Rewrite the data from the start through the line containing "click(x=1146, y=206)", inclusive, as a two-column CSV with the headers "request" and "answer". Put one row per entry, with each field in double quotes and line breaks replaced by spaces. Leave out the pictures.

Saved data entries
○ ○ ○ ○ ○ ○ ○

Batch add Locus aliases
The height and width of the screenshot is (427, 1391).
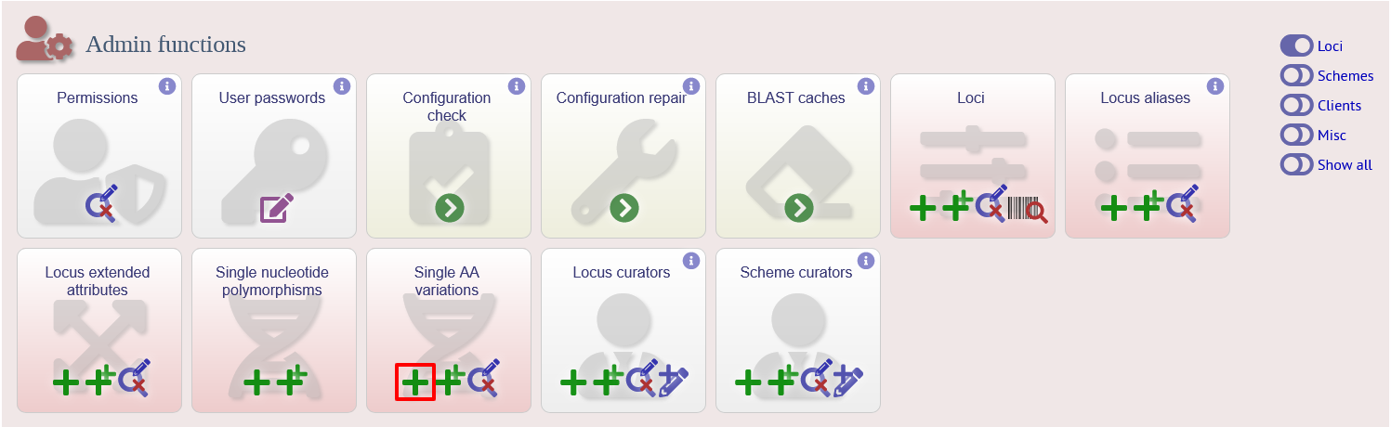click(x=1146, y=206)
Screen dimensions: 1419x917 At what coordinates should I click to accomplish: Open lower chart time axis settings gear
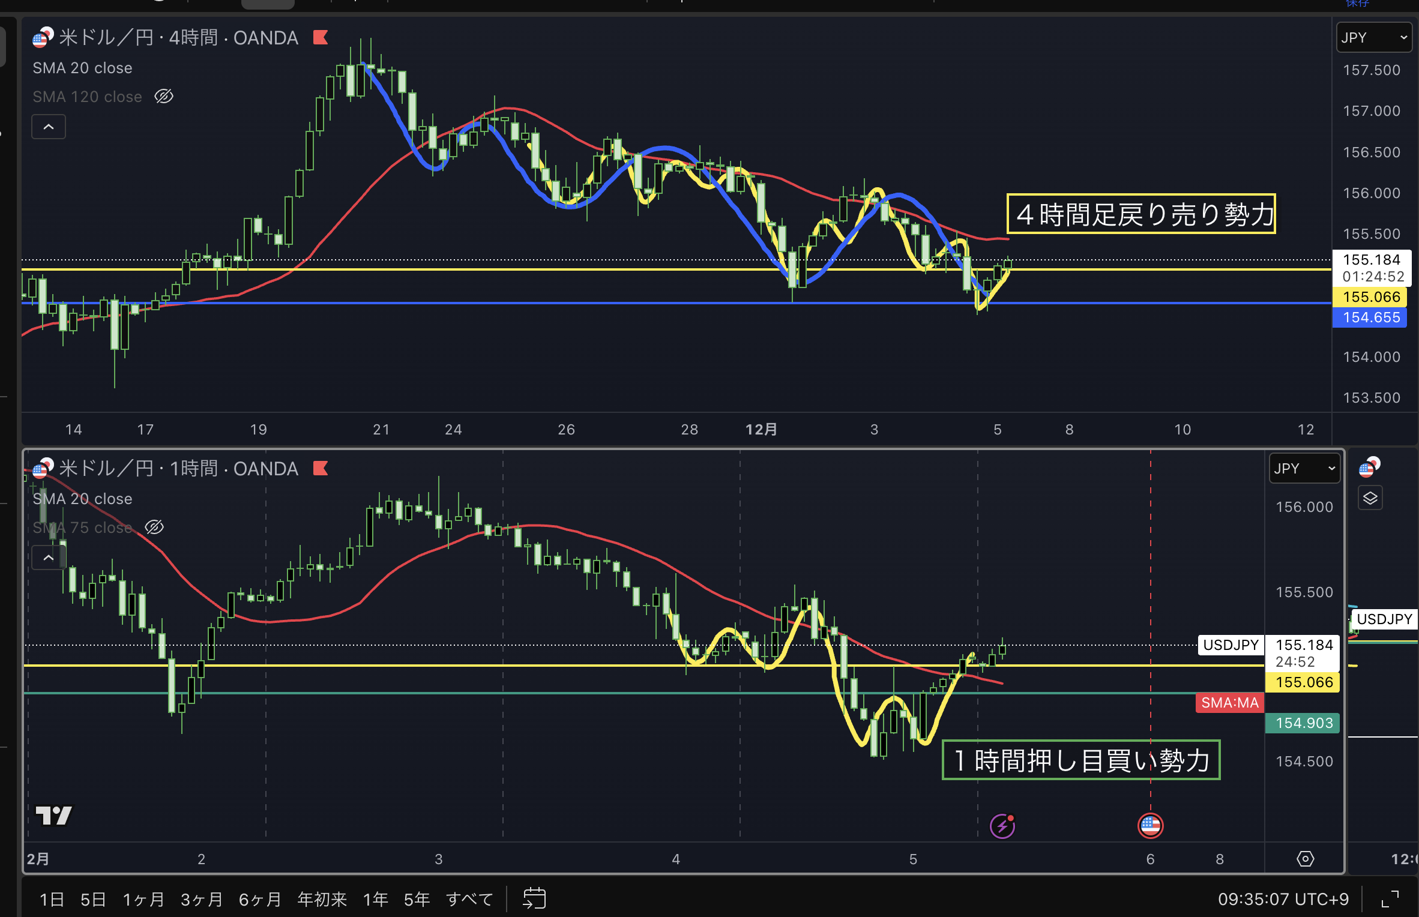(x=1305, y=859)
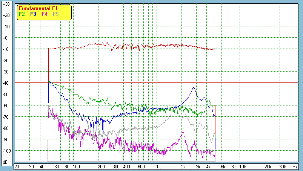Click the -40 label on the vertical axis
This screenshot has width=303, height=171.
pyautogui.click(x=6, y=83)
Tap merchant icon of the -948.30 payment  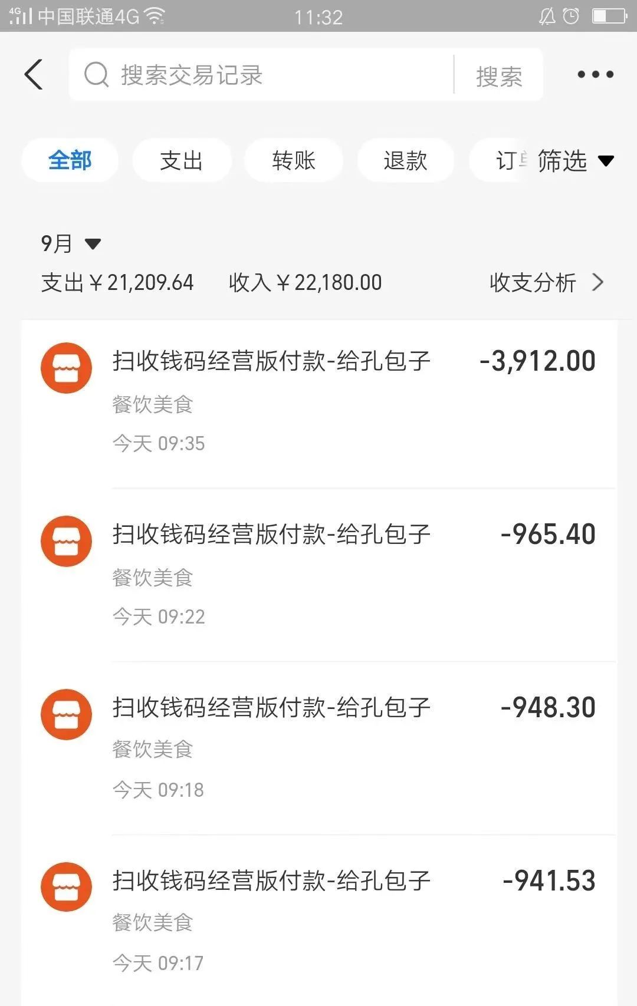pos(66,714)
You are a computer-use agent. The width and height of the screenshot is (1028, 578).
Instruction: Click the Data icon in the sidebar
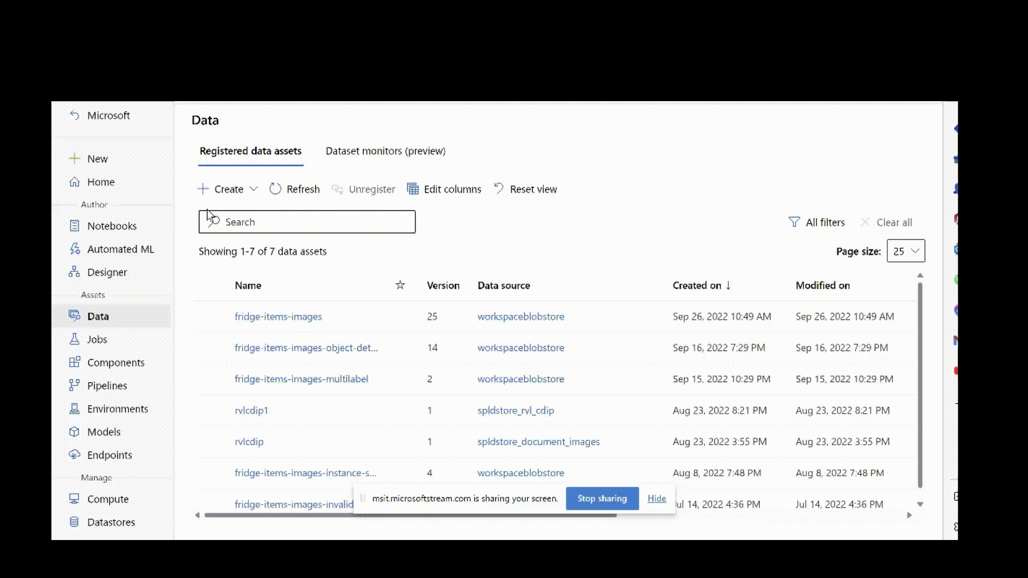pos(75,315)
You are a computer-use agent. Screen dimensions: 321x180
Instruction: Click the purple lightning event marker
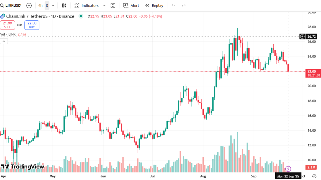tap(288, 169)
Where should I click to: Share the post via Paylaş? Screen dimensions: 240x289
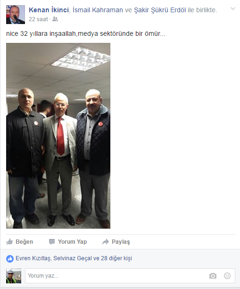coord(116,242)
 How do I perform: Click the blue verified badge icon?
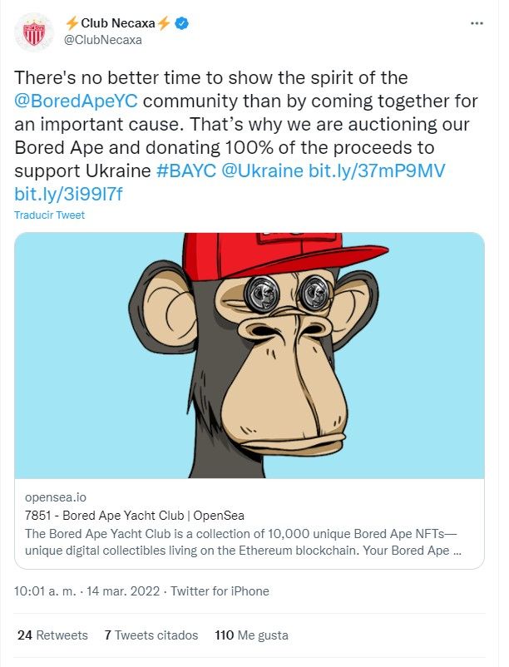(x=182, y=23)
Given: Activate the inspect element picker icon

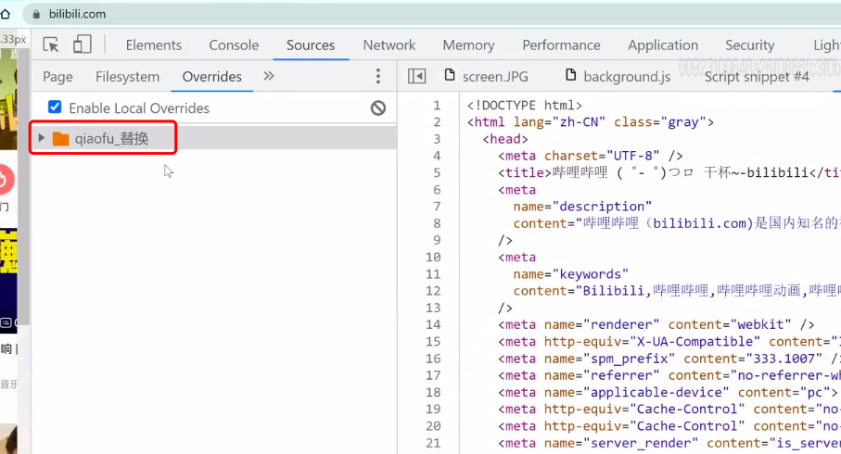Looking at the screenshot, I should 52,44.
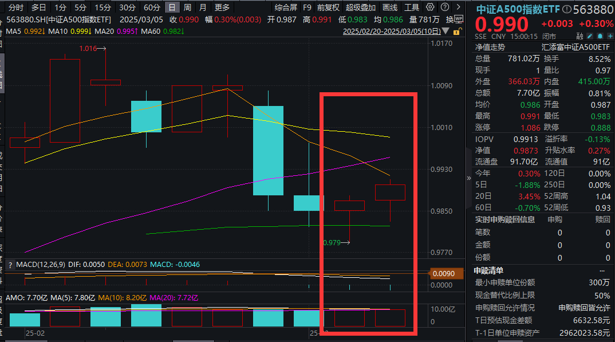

○ ○ ○ ○ ○ ○ ○

#### RESULT:
request,answer
"Batch add Locus aliases The height and width of the screenshot is (427, 1391).","click(x=1146, y=206)"